Brief
Determine how many lines in the records hold the word "agent". Return the number alone.

◆ ◆ ◆

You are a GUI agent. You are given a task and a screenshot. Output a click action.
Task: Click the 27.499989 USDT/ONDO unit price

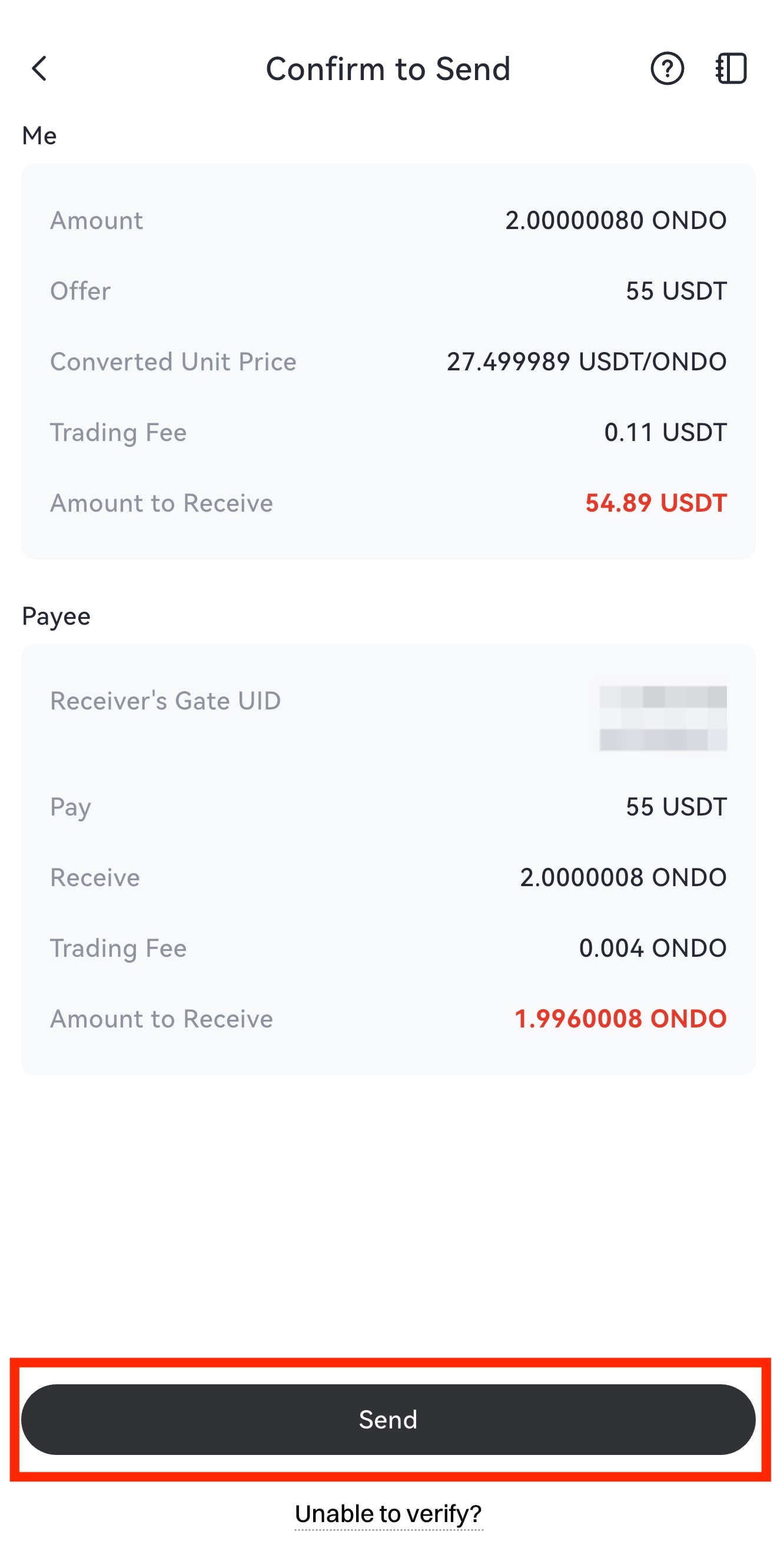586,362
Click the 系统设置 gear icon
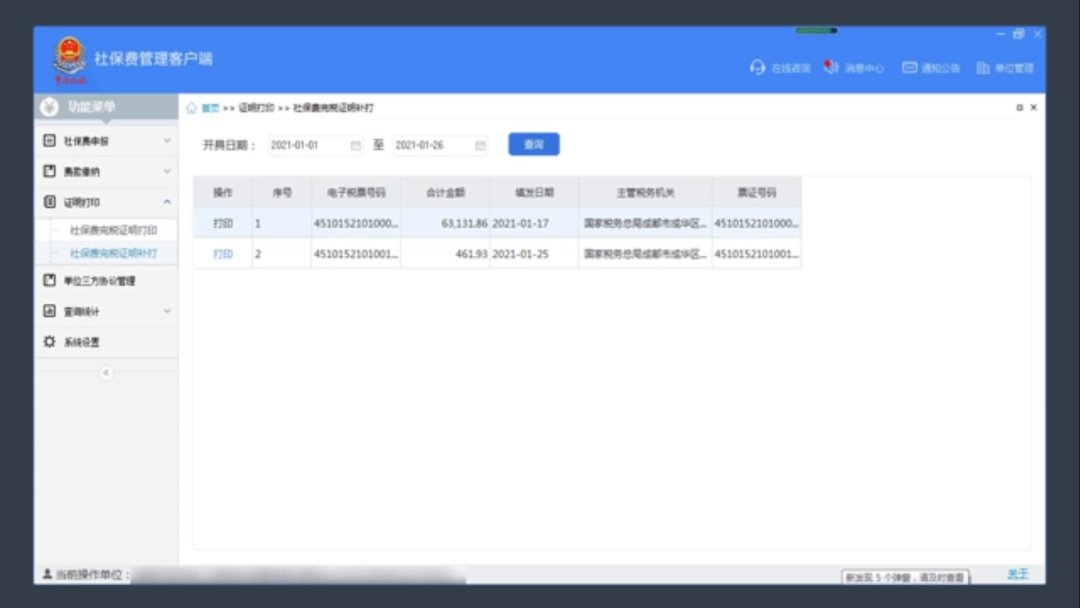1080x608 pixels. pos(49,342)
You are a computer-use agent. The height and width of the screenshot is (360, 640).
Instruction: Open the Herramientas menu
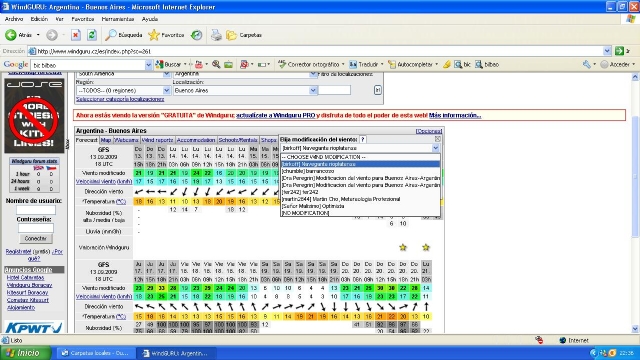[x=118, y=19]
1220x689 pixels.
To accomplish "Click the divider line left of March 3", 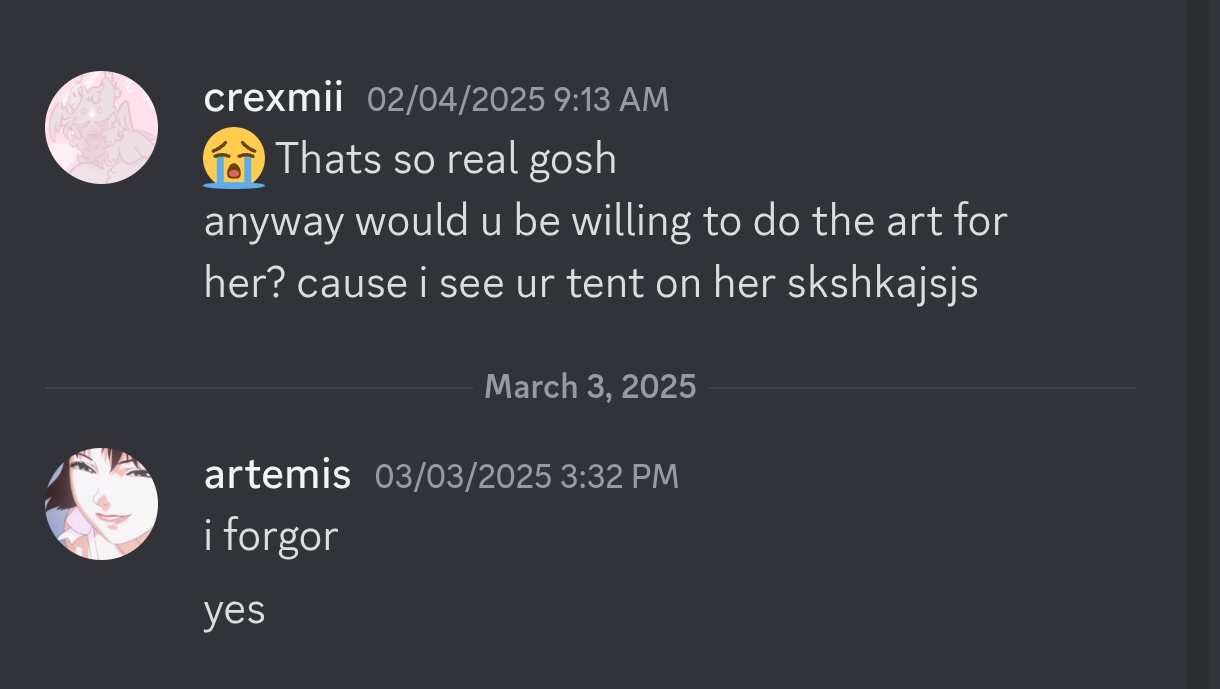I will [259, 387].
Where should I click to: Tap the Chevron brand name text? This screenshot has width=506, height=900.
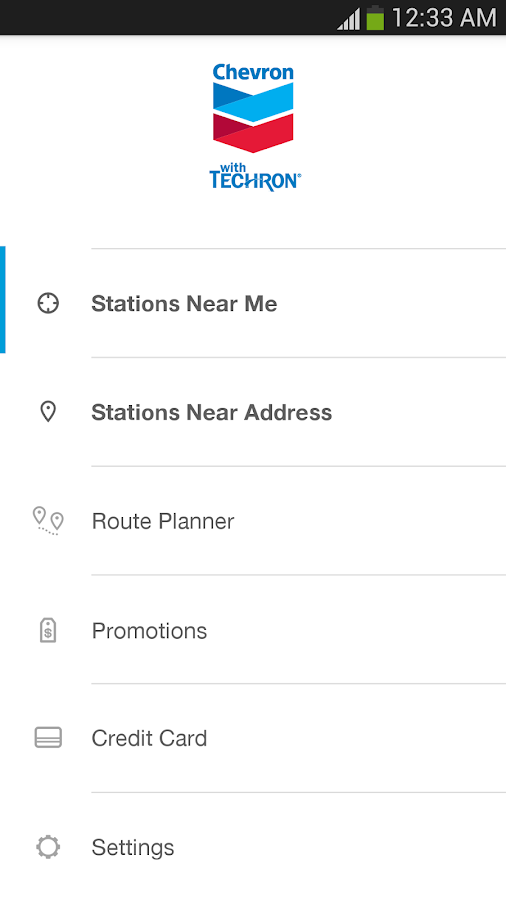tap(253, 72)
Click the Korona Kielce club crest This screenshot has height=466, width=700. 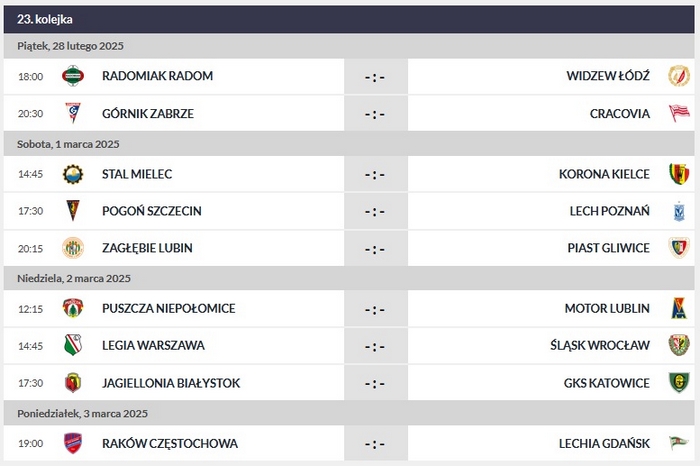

◆ ◆ ◆

Task response
2